* WORK TO DO
Put the lines of the records below, from the one containing "Open gear menu" through the one containing "click(x=355, y=34)", both included, into a JSON list of strings. Each line becomes one string, and blank lines are left out.

* Data listing
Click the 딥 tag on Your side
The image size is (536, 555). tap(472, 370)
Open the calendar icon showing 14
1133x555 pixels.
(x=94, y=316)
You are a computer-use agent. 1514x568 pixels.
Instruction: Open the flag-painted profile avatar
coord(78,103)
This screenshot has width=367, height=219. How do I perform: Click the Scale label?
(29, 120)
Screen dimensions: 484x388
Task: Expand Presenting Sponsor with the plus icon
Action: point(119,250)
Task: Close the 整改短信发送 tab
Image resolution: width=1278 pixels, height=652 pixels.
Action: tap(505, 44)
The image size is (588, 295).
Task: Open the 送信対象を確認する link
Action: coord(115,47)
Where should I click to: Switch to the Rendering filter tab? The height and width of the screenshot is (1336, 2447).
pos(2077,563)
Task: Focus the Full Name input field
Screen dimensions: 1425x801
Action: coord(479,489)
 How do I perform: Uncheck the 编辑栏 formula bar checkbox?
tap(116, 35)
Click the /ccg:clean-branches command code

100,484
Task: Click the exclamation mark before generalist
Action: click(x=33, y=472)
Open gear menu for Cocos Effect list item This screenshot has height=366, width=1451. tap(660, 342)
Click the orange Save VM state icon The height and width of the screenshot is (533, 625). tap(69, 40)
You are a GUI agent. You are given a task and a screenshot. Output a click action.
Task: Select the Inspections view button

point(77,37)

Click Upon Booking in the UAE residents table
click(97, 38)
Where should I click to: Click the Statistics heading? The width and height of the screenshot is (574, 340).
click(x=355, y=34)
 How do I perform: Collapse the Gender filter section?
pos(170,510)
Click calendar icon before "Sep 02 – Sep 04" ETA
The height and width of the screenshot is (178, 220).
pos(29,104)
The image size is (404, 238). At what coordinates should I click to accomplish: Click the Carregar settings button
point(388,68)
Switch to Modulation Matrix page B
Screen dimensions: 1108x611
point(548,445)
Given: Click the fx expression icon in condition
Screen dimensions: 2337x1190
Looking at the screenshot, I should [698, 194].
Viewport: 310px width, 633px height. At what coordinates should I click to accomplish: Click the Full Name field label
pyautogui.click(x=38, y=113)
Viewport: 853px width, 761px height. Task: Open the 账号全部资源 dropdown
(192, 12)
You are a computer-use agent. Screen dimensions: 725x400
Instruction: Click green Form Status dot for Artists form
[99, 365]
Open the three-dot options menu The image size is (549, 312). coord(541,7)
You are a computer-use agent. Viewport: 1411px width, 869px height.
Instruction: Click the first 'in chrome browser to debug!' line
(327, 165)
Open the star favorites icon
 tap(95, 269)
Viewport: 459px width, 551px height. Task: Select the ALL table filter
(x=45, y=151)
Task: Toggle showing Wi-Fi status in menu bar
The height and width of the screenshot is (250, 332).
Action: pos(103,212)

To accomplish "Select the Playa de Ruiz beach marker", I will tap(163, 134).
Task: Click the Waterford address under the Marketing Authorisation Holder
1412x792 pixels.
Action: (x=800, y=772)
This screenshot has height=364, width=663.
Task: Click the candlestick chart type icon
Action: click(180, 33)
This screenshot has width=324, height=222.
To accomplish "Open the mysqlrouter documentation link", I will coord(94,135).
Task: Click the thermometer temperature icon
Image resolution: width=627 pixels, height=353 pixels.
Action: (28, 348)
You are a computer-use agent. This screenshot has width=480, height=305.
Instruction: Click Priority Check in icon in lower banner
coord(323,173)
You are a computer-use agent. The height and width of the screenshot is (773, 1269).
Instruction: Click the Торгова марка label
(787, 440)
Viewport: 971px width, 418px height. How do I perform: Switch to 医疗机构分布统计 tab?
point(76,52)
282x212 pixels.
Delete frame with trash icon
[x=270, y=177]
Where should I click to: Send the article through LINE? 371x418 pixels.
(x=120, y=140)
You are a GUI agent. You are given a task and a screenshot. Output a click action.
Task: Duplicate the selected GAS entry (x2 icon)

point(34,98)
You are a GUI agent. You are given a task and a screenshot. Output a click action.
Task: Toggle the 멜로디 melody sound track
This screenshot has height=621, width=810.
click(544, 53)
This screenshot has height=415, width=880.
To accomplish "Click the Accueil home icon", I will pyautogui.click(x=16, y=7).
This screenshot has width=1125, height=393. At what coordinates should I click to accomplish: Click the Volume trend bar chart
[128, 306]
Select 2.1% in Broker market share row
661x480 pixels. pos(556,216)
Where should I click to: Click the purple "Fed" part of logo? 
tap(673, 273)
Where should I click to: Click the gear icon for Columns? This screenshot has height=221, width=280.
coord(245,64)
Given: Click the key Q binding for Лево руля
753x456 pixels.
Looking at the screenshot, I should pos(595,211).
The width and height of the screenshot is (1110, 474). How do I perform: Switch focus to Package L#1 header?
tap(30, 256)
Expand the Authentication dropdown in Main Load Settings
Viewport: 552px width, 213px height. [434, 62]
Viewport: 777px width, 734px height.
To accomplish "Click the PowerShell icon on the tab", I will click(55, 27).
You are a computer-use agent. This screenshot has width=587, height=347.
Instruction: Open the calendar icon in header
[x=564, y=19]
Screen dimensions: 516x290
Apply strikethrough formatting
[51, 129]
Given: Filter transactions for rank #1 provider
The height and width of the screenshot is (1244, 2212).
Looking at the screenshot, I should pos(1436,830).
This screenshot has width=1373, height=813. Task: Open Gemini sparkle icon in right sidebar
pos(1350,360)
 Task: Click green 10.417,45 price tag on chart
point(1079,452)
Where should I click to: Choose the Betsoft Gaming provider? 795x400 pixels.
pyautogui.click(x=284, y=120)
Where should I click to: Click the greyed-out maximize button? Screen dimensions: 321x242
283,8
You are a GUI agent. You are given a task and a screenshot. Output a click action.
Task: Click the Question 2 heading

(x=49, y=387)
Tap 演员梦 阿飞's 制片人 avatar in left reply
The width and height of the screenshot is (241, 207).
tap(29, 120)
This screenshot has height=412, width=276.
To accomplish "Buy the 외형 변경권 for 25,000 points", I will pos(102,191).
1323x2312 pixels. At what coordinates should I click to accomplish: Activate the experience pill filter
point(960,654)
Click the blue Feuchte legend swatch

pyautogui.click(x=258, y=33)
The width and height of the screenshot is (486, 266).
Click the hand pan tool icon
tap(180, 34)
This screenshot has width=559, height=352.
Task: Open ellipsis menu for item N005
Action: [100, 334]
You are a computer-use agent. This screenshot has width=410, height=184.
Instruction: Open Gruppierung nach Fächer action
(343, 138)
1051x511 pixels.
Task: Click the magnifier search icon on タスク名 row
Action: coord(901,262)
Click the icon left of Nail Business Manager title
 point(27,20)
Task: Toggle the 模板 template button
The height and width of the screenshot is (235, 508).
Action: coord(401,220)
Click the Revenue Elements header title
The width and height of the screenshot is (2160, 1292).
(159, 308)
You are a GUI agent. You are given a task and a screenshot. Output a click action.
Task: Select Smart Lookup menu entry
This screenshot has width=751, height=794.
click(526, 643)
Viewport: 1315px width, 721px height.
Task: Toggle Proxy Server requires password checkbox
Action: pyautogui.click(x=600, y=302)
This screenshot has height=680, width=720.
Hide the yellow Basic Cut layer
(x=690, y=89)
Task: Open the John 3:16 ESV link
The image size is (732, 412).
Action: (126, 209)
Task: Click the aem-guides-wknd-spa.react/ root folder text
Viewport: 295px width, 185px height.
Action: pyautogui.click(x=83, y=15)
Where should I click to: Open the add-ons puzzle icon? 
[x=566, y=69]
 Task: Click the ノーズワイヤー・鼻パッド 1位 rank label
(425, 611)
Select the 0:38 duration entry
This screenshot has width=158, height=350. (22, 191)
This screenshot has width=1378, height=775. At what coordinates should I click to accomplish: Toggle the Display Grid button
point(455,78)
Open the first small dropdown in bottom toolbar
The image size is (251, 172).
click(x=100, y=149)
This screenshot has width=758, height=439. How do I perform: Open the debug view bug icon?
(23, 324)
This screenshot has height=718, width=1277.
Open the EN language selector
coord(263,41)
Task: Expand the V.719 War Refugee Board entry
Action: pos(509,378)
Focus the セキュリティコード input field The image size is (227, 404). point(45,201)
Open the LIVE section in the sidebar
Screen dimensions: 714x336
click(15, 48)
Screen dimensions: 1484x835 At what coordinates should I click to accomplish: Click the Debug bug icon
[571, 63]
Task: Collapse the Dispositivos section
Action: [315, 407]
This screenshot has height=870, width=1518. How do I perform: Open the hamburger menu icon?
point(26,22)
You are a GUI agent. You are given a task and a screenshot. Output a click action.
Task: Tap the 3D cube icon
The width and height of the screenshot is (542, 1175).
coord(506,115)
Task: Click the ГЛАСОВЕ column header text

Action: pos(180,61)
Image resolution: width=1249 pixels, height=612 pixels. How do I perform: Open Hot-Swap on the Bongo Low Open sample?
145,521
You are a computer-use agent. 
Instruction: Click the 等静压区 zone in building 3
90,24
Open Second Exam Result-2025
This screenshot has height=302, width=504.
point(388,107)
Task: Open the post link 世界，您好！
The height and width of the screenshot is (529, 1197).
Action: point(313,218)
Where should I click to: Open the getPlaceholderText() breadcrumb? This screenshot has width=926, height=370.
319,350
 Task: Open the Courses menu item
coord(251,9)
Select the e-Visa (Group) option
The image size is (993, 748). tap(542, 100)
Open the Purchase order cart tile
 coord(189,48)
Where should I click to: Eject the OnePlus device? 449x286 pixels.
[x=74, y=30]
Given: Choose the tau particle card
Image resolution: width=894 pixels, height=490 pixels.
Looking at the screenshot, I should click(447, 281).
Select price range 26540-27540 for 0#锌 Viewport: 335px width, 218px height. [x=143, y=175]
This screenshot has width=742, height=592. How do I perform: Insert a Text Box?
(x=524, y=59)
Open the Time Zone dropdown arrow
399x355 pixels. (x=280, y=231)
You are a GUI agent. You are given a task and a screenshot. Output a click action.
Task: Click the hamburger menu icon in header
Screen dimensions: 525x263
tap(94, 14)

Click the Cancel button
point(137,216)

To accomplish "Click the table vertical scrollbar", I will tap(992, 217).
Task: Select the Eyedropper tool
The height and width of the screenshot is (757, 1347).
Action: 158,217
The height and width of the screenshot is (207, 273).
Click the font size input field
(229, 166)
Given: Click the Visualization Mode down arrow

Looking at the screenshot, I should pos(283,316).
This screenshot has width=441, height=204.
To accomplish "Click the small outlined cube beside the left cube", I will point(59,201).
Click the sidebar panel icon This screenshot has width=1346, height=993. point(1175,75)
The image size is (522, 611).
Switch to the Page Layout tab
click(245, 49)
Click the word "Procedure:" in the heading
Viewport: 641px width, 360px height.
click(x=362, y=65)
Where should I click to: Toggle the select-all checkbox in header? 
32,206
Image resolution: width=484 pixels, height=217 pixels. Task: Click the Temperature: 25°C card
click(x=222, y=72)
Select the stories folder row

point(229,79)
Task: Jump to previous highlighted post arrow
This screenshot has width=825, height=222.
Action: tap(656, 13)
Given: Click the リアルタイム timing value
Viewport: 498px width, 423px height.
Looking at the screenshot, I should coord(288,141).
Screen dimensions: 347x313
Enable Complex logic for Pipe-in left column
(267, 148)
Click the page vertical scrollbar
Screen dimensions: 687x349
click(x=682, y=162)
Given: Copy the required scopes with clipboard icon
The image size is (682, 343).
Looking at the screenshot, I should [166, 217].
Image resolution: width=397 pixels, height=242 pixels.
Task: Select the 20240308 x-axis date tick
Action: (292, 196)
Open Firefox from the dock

* RESULT FOR THIS EXERCISE
[
  "Open gear menu for Cocos Effect list item This screenshot has height=366, width=1451. tap(660, 342)",
  "Click the orange Save VM state icon The height and width of the screenshot is (533, 625). tap(69, 40)",
  "You are a GUI agent. You are given a task and a screenshot. Output a click action.",
  "Task: Select the Inspections view button",
  "point(77,37)",
  "Click Upon Booking in the UAE residents table",
  "click(97, 38)",
  "Where should I click to: Click the Statistics heading? The width and height of the screenshot is (574, 340).",
  "click(x=355, y=34)"
]